Not goop, but snot. LOL!
Jeffrey J.
3 years ago
Interesting
Looks like I hit a nerve. Interesting. But not surprising.
PatrickMcEvoyHalston
3 years ago
@Jeffrey J.
Jeffrey J.: You're commending Vanessa for supporting Platrow's blog, but on that subject, Vanessa, after ensuring us that it was only "cultural fascination that drove [her] to read her project" (and not, say, genuine curiosity born out of a respect for Paltrow), offers QUALIFIED praise--she "found SOME of it to be genuinely useful"--while still pointing out her ridiculousness ("Despite eye roll-inducing recommendations"). She then quickly slips into a more serious engagement with exactly why "it's not all that hard to understand the 'haters'," and terminates with a fearful vison of Paltrow et al.'s vacuous celebrity culture meming their way, en total, into our resisting but hopelessly permeable brains.
Making Paltrow into a meming, channeling worm is not high praise for her, I assure you. In fact, the whole essay could be seen as an example of the kind of "flak" you believe a woman celebrity will receive when she "overstep[s] [her] [. . .] bounds." If you take women writers as seriously as you pretend, surely you would have noted this, surely you would have evidenced some sign that you were really paying attention to Ms. Richomond's writing while you "read."
You're not generous to Vanessa, nor to others you pretend to want to commend. For grouped amongst your trolls was certainly me, and quite possibly Bailey--that is, two men who noticed Vanessa dissing Goop, and made an effort to offer more enthusiastic support for Paltrow's efforts.

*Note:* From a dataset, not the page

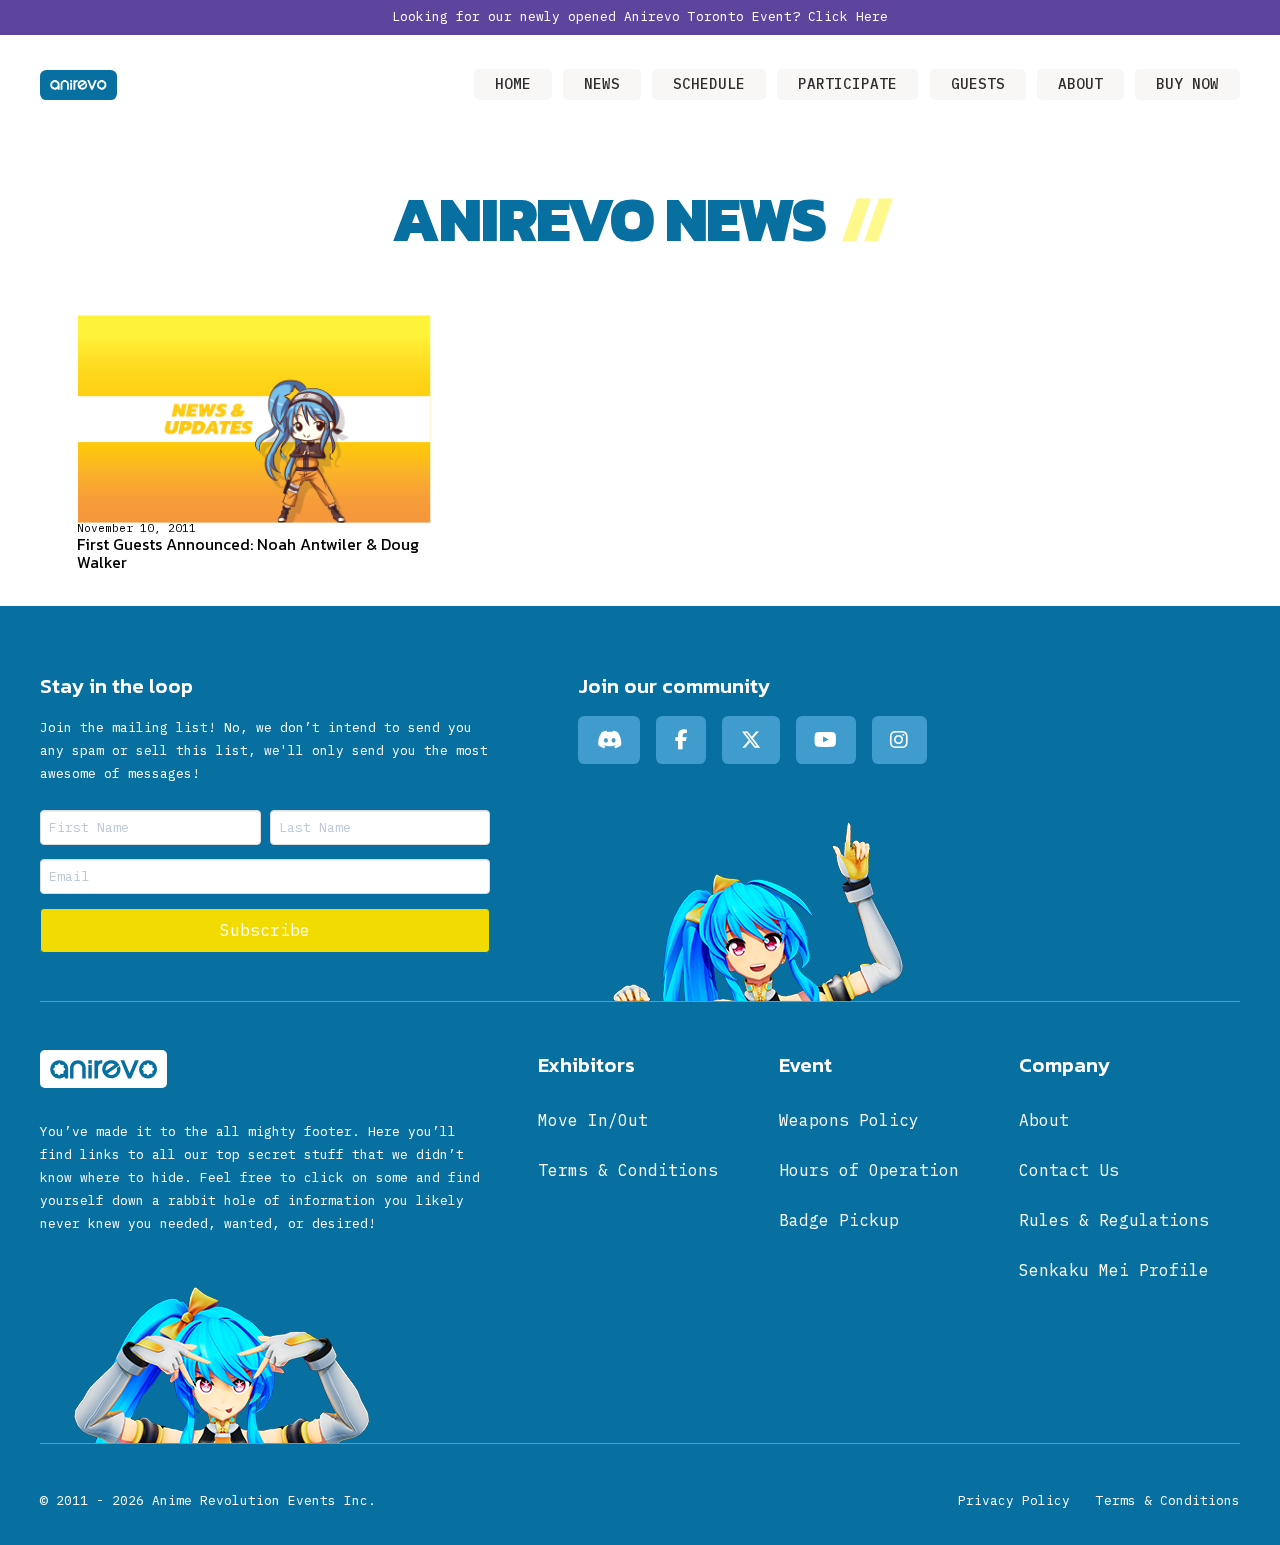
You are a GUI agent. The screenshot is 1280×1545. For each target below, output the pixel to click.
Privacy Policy (1014, 1500)
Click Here (848, 16)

If in the future Vanessa writes an essay on Goop or its equivalent where she doesn't spend so much time covering her ass, and goes for a more involved exploration of how "useful, helpful, interesting" it all is to her--maybe even daring not cutting/undercutting all such good stuff (off) with a "that said," maybe even daring to suggest she found herself "inspired"--then please do praise her efforts, while rolling the rest of us into some kind of troll-sandwich--she and we would deserve no less.
dave49
3 years ago
What's the fuss?
I happened on Goop a few weeks ago.It comes across as a celebrity trying to share a bit of her life with her fans. It does not come across as the vanguard of a Martha Stewart style empire. What about Victoria Beckham (Posh Spice) and her blog website? Considering how widely reviled she is by gossip and entertainment writers, why is her blog not a better target?
I heard Burton Cummings interviewed on CBC earlier this year and he talked about how the internet and e-mail and blogs have completely changed how he connects with his fans. Is that so bad?

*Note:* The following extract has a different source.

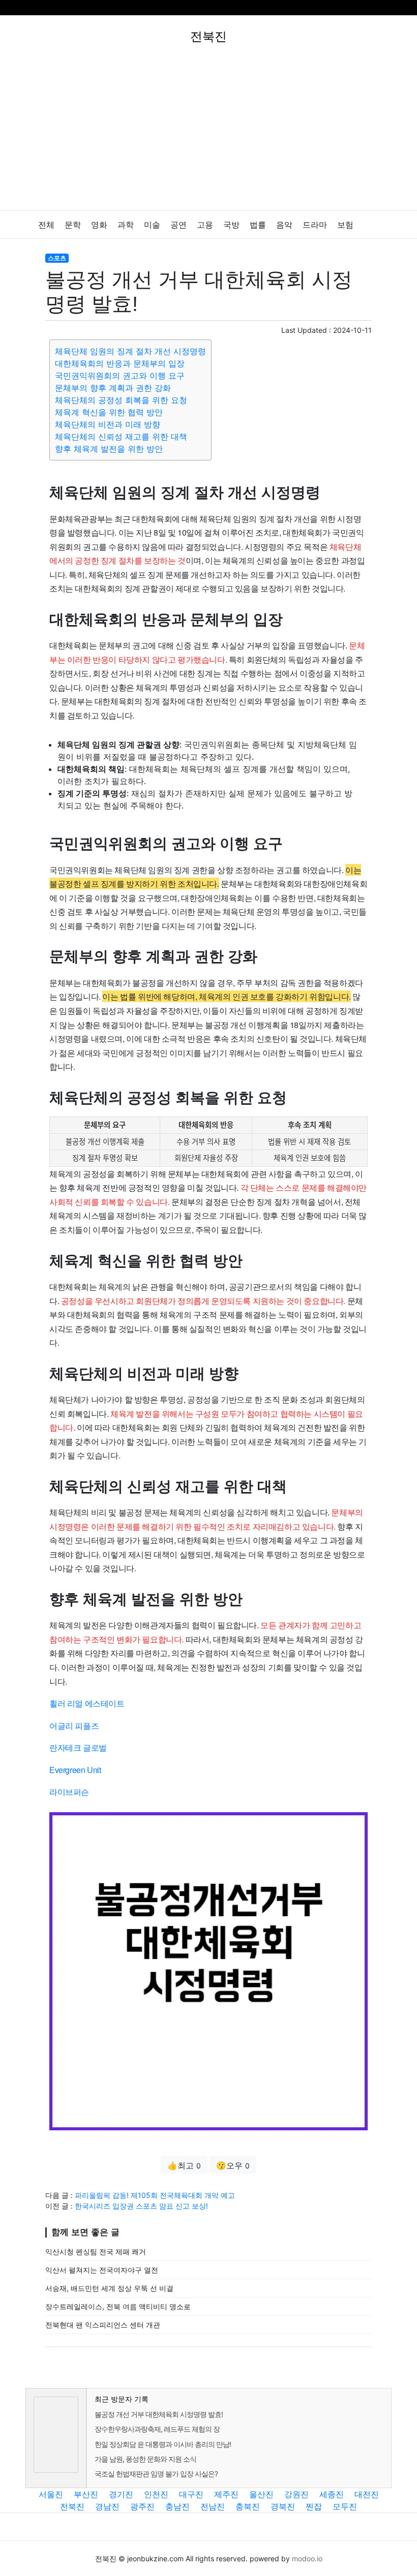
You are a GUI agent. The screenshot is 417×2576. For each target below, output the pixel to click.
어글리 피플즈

If you don't like it, don't look at it. But the vitriol? Grow up and find something REAL to beef about. Let Gwyneth go about her life and dole out a few hundred words every week.

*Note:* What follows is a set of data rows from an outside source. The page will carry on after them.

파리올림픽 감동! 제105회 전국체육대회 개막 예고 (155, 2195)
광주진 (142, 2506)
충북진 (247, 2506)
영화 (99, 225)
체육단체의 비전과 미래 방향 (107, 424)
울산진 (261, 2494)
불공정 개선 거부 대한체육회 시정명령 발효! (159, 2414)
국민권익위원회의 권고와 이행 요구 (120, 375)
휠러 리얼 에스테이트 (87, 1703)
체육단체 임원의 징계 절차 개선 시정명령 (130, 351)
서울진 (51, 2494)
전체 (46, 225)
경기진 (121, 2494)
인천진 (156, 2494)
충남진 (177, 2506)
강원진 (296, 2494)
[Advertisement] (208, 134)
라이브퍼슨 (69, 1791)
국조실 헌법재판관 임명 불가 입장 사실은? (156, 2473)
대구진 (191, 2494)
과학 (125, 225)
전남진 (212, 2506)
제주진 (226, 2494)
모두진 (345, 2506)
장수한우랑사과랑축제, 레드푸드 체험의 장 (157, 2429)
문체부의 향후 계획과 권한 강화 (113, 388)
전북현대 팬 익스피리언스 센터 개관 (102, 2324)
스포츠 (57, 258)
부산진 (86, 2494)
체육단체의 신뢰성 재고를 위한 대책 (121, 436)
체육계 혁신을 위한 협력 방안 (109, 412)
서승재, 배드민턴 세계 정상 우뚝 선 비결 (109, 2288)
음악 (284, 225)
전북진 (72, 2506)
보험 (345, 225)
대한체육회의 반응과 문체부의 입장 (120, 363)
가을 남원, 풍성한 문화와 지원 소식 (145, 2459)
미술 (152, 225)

At least Gwyneth actually puts out some content on a regular basis, ghost-written or not. I use canada.com as a home page and was constantly seeing ads for Ashley Simpson's blog. You know the whole bit, young rock star now a mother. So, I look at it and she had not posted anything in over two months. Either have a blog or don't, but why was MySpace spending all this money to advertise a dead blog?